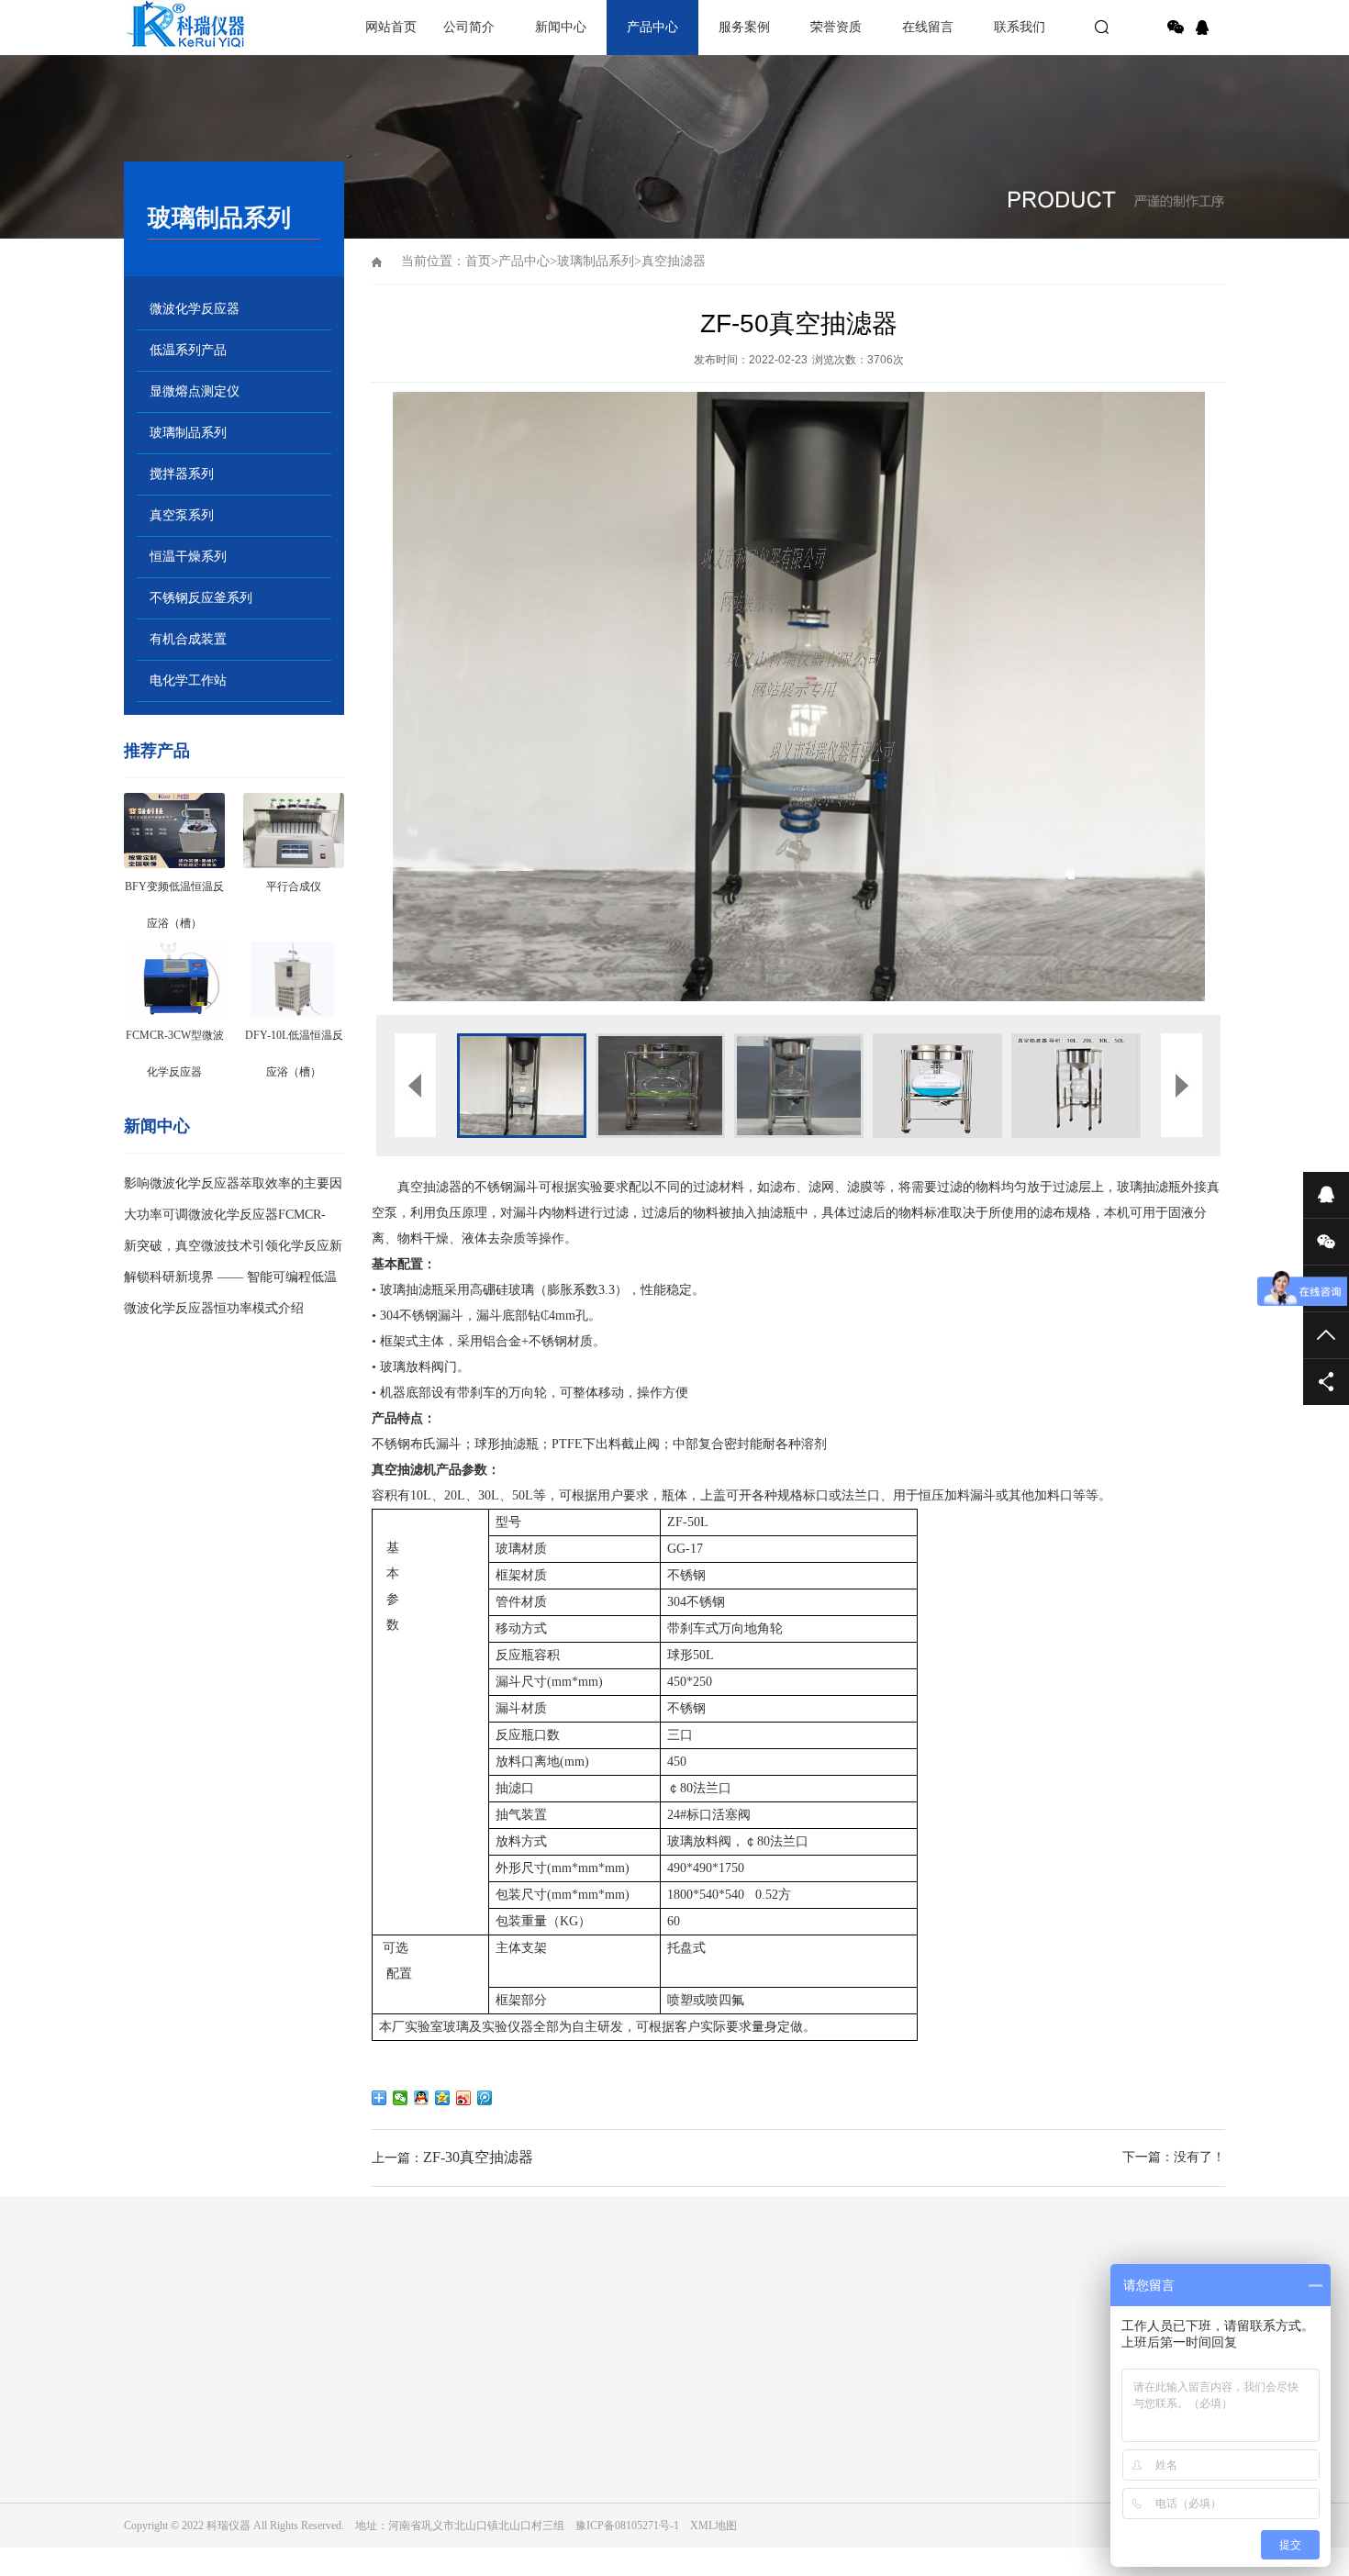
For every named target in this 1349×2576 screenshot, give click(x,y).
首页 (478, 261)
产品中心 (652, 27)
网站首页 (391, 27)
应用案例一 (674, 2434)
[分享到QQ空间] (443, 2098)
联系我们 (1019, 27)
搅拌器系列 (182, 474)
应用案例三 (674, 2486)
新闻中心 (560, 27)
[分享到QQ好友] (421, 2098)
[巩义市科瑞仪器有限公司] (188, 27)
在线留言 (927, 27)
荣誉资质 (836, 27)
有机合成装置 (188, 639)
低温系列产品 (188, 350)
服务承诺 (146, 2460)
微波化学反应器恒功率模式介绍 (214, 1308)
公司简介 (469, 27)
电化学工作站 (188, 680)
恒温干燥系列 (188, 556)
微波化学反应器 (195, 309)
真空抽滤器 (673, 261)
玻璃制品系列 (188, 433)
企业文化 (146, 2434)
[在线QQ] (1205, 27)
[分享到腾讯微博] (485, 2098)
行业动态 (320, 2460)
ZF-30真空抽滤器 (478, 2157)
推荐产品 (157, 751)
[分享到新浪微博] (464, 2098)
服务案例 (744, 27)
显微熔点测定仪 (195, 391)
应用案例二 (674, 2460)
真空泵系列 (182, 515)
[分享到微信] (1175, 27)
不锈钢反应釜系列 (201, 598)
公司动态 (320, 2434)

→ Requirement: Give back, word for word, only the lines above from the line holding "[分享到QQ空间] (443, 2098)" to the line holding "显微熔点测定仪 (195, 391)", both included.

→ Solution below:
[分享到QQ空间] (443, 2098)
联系我们 (1019, 27)
搅拌器系列 (182, 474)
应用案例三 (674, 2486)
新闻中心 (560, 27)
[分享到QQ好友] (421, 2098)
[巩义市科瑞仪器有限公司] (188, 27)
在线留言 (927, 27)
荣誉资质 (836, 27)
有机合成装置 (188, 639)
低温系列产品 (188, 350)
服务承诺 (146, 2460)
微波化学反应器恒功率模式介绍 (214, 1308)
公司简介 (469, 27)
电化学工作站 (188, 680)
恒温干燥系列 (188, 556)
微波化学反应器 (195, 309)
真空抽滤器 (673, 261)
玻璃制品系列 (188, 433)
企业文化 (146, 2434)
[在线QQ] (1205, 27)
[分享到腾讯微博] (485, 2098)
行业动态 (320, 2460)
ZF-30真空抽滤器 (478, 2157)
推荐产品 (157, 751)
[分享到新浪微博] (464, 2098)
服务案例 (744, 27)
显微熔点测定仪 (195, 391)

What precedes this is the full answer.